My question is about "agave" as a sweetner.. is it really as safe to use as people say? To me it looks and tastes like honey. Though my blood levels haven't changed using it every once and awhile like they do when I use processed sugars. -- Celine I'm curious about agave too. I've always stayed away from artificial sweeteners but now that my DD(7) has type 1 diabetes I feel clueless as to the best desserts for her. Some things make her BG go nuts and she's tired of chocolate peanut glucerna bars. I don't deprive her but would like to have her try other things. -- Carla

Agave nectar (agave syrup) is a sweetener that comes from the Mexican cactus. It is considered to be a new “food trend” and has been cited to help people with diabetes better control blood sugar levels. It is similar to sugar in that they both have approximately 16 calories per teaspoon. However, agave nectar is sweeter than sugar, so theoretically you could use less and consume fewer calories, thereby reducing blood sugar levels. Agave differes from sugar in its chemical make up, which is another way that it may be useful for someone with diabetes. Sugar is consisted of half sucrose and half fructose, while agave contains anywhere from 55-90% of fructose. It is speculated that a higher fructose composition does not cause increased spikes in blood sugar.

Researchers note that more research needs to be completed to really understand the potential benefit from agave. The Food and Drug Administration says that “there is no evidence for safety concerns” but to be aware that “botulism spores can be found in bottled sweeteners originally derived from natural products” so to treat it similar to honey and refrain from giving it to a child under the age of one. They also urge consumers to seek out agave products that carry the United States Department of Agriculture (USDA) seal and that are organic. And like anything else, I would encourage you to check the food label and be aware of the total calorie content per serving and the amount of carbohydrates per serving.
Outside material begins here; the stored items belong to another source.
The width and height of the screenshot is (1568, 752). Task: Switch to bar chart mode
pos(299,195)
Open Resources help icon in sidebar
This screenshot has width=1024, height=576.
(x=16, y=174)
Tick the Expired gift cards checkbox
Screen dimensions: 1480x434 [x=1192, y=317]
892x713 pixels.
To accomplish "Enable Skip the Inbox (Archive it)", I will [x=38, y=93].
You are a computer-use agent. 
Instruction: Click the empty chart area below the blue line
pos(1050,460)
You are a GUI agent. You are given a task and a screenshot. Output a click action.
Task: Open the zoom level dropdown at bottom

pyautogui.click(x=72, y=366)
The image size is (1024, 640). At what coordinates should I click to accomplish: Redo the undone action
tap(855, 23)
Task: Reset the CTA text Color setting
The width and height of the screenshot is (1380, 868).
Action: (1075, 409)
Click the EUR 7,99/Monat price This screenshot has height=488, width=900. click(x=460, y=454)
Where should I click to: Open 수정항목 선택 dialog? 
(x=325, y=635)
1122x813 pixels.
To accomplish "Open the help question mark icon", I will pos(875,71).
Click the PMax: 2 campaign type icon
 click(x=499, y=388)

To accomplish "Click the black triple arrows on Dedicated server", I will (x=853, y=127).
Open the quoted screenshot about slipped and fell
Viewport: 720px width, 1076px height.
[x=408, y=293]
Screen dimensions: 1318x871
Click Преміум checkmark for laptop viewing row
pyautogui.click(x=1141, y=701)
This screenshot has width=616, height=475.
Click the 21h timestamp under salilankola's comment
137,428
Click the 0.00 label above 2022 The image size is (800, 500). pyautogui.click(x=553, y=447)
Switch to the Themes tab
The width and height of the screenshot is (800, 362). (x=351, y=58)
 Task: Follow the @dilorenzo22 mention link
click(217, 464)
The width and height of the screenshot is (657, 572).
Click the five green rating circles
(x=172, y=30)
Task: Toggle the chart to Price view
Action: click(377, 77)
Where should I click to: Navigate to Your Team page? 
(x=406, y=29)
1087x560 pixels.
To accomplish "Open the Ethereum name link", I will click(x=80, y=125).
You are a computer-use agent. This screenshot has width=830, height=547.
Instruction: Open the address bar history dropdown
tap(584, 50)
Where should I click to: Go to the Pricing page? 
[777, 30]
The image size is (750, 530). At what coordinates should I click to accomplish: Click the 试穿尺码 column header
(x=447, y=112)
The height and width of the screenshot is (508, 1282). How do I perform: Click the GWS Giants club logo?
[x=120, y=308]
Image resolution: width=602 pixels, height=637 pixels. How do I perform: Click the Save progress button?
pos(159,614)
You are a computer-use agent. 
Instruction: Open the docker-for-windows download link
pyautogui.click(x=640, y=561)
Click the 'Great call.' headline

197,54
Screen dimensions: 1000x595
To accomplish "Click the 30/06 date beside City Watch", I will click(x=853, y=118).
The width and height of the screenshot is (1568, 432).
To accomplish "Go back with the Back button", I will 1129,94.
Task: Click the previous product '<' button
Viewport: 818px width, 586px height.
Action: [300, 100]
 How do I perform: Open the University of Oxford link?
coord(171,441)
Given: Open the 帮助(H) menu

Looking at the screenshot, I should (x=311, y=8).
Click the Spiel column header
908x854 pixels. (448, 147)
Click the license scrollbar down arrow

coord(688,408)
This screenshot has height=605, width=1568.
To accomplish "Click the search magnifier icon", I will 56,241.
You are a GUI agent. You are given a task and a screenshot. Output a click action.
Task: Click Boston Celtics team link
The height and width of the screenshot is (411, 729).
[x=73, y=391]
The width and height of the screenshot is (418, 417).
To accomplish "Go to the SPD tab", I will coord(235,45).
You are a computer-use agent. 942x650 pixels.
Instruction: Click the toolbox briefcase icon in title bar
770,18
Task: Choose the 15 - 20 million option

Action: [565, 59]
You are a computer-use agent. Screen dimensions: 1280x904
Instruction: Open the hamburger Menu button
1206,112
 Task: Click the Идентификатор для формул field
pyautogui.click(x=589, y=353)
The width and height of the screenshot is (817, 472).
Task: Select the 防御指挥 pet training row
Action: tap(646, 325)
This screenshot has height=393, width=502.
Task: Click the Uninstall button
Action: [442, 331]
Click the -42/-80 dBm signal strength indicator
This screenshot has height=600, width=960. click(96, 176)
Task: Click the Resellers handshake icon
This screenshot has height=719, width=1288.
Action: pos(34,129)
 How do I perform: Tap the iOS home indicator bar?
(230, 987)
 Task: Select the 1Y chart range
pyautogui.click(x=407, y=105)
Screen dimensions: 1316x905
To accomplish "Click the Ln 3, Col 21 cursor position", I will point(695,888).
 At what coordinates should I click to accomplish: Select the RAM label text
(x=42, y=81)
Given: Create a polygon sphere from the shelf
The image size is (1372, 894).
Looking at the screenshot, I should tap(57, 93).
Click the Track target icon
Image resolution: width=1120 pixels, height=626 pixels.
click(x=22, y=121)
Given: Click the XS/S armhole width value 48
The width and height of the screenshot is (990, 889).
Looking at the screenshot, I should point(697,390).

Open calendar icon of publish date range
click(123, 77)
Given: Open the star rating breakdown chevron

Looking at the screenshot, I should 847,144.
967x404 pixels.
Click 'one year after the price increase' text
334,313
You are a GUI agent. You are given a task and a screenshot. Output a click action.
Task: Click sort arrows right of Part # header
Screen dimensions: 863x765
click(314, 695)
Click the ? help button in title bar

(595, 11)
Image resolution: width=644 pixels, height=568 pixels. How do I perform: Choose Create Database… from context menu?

Children with diabetes can certainly still enjoy dessert. However, you will need to do a little planning and maybe even explore some healthy dessert recipes for diabetes. The Juvenile Diabetes Research Foundation (JDRF) is a great source of information. They provide recipes and tips for feeding your kids healthy foods. Artificial sweeteners can safely be included into children’s diet, and can really make desserts taste good. As with adults living with diabetes, kids should certainly be given many sweet fruit options as well as a balance of lean meats (chicken and fish), healthy fats (peanut butter and hummus), dairy products, vegetables, and whole grains.